Even if I don't like Ella that much... she's my brother's girlfriend.

I don't matter more.

"No need."

Aries' voice cut through my thoughts.

Firm. Steady.

Protective.

I froze.

"Ella, today you sit in the back. Sit."

For a moment, my mind couldn't process it.

He's... choosing me?

My brother... is choosing me?

"But I will go—" I tried, because that's what I always do. I give way. I make myself smaller.

"No need. Just sit."

He didn't let me finish.

Ella slammed the door and moved to the back seat.

I knew she'd be angry.

And the guilt hit immediately.

My life can never be happy... and now I'm ruining his too.

I'm a burden.

I always have been.

I stayed where I was, shoulders tense, chest aching, afraid to even breathe too loudly. I didn't look at Aries, but I felt him solid, unmovable, like he was shielding me without making it obvious.

The car moved again.

I stared out the window, my reflection faint against the glass.

Why does happiness feel borrowed to me?

Like something I'm allowed to touch but never keep.

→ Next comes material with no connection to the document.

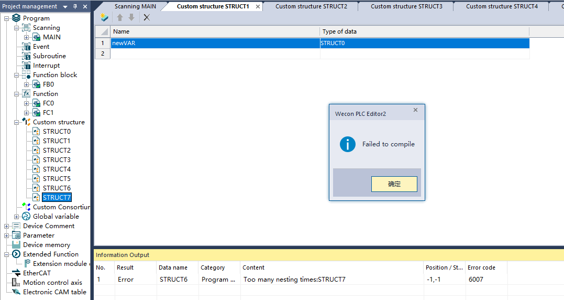Click the error row in Information Output
Screen dimensions: 564x300
(293, 280)
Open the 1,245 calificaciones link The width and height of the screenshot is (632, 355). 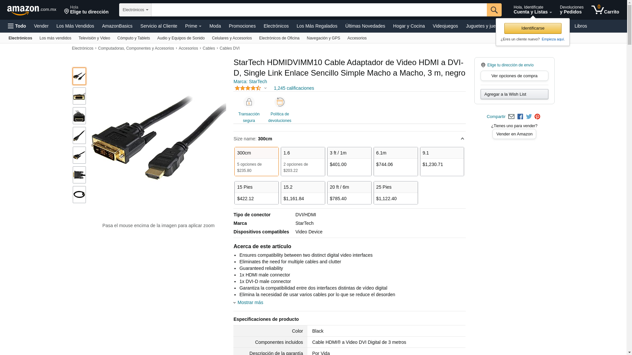coord(294,88)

Maybe that's why it always leaves.

Maybe I don't deserve it.

The thought slipped in so easily it scared me.

Maybe I don't deserve happiness.

Maybe I don't deserve a life that doesn't hurt.

Maybe I don't deserve to live a life where love doesn't come with fear.

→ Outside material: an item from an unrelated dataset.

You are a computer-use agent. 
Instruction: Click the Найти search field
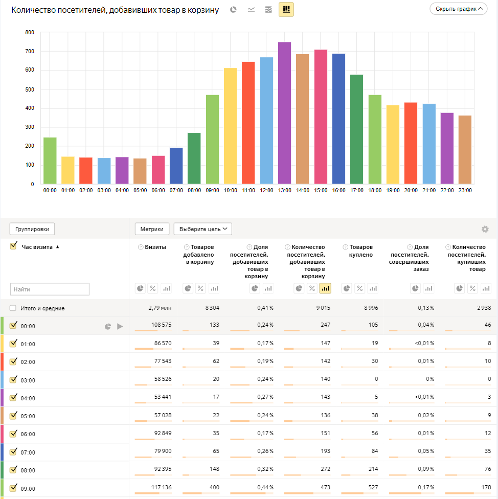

Maybe that's why everything good slips away the moment I start believing in it.

The car kept driving forward.

But inside me, everything felt stuck

looping, aching, breaking

over and over again.

The thoughts didn't stop.

They never did.

They just kept circling, tighter and darker, like they were trying to crush me from the inside.

What if I break people without meaning to?

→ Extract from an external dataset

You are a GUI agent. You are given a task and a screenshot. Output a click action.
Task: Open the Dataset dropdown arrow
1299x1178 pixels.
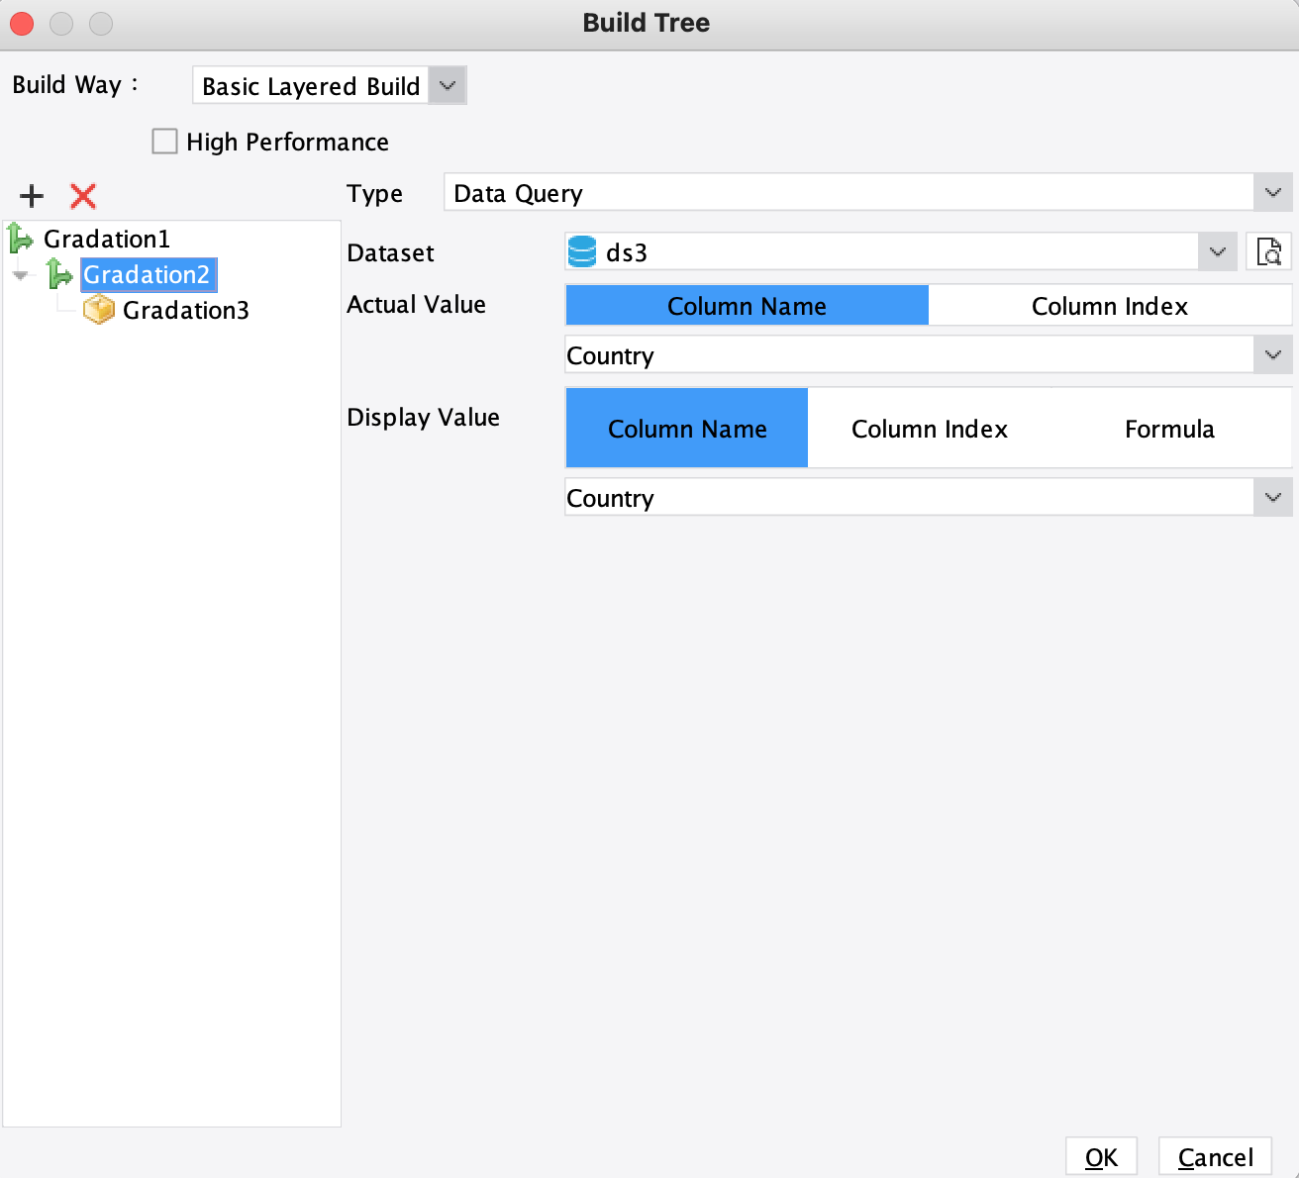pos(1217,251)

I swallowed hard, my throat burning.

Maybe that's why things never work.

Maybe that's why friendships crack, relationships bleed, and love always turns painful.

Because of me.

I bring weight into rooms that should feel light.

I bring silence where laughter should be.

I bring fear where there should be comfort.

Maybe I'm not cursed.

Maybe I'm the curse.

The thought made my chest ache in a deep, dull way like something had hollowed me out and left only guilt behind.

Keifer gets angry.

Aries has to protect.

Angelo has to carry responsibility.

Ella gets pushed aside.

And me?

I just sit here, breathing, hurting people without even trying.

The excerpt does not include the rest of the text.